# [Work instructions]
Repeat the entries that follow verbatim, without any of their pictures.

*** Opening Provided material ***

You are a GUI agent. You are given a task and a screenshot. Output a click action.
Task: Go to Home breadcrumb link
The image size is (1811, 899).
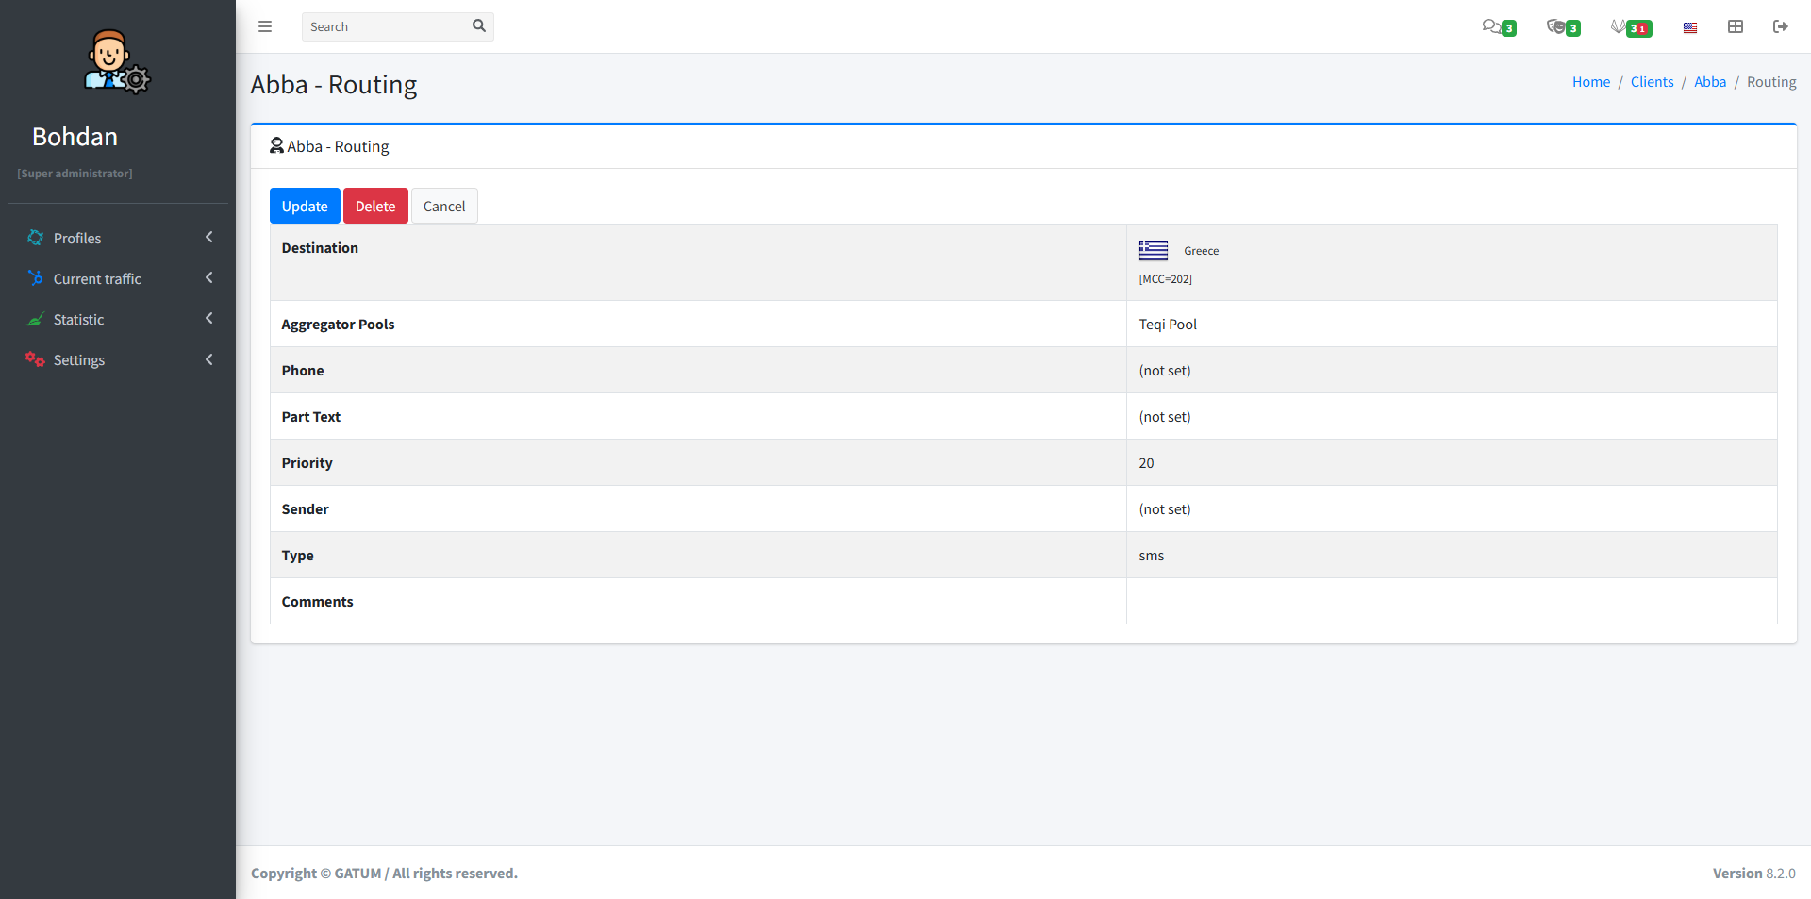click(1590, 82)
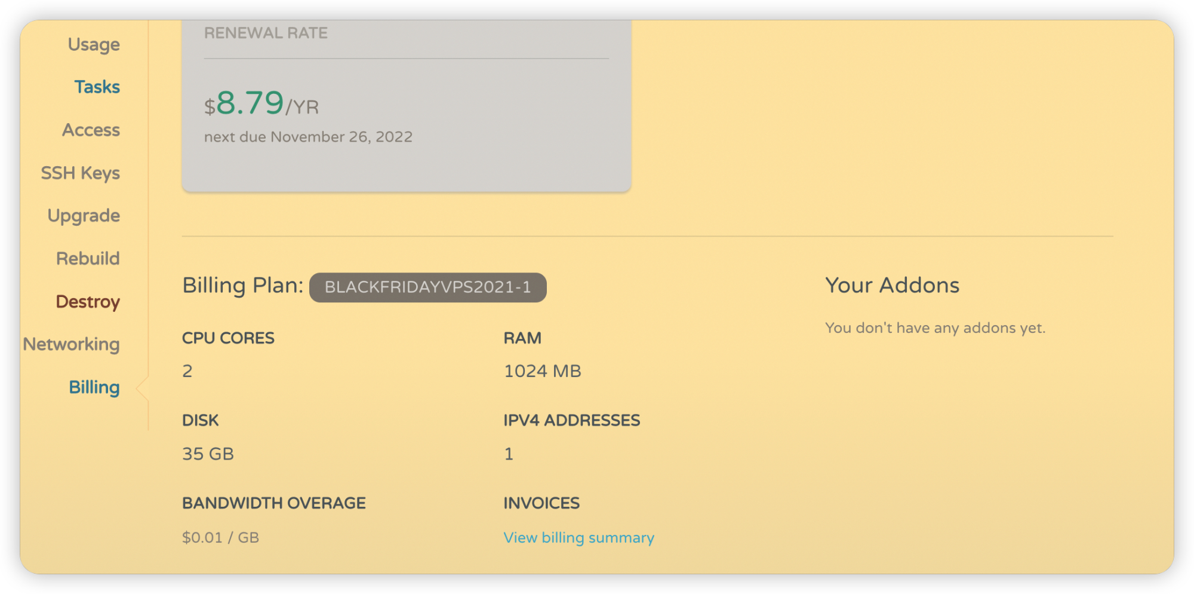
Task: Click the $8.79/YR renewal price
Action: [x=261, y=103]
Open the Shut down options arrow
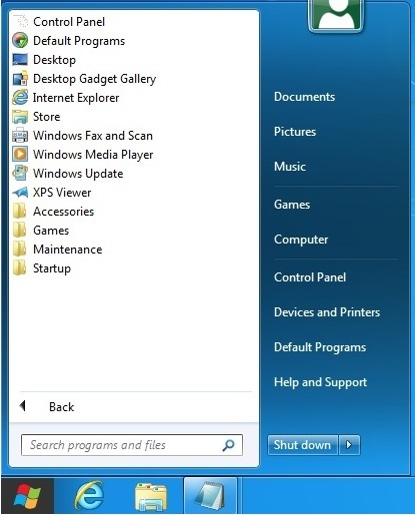 click(x=349, y=445)
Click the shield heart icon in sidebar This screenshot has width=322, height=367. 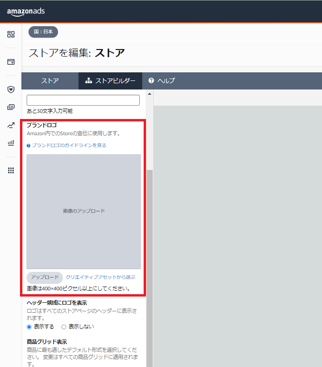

*** Closing Provided material ***

# [The answer]
You are a GUI agent. You are given a task and a screenshot. Output a click action.
Task: Go to Home breadcrumb link
The image size is (1811, 899).
click(1590, 82)
Task: Click the $8.79/YR renewal price
Action: [x=261, y=103]
Open the Shut down options arrow
 click(x=349, y=445)
Click the shield heart icon in sidebar This screenshot has width=322, height=367. 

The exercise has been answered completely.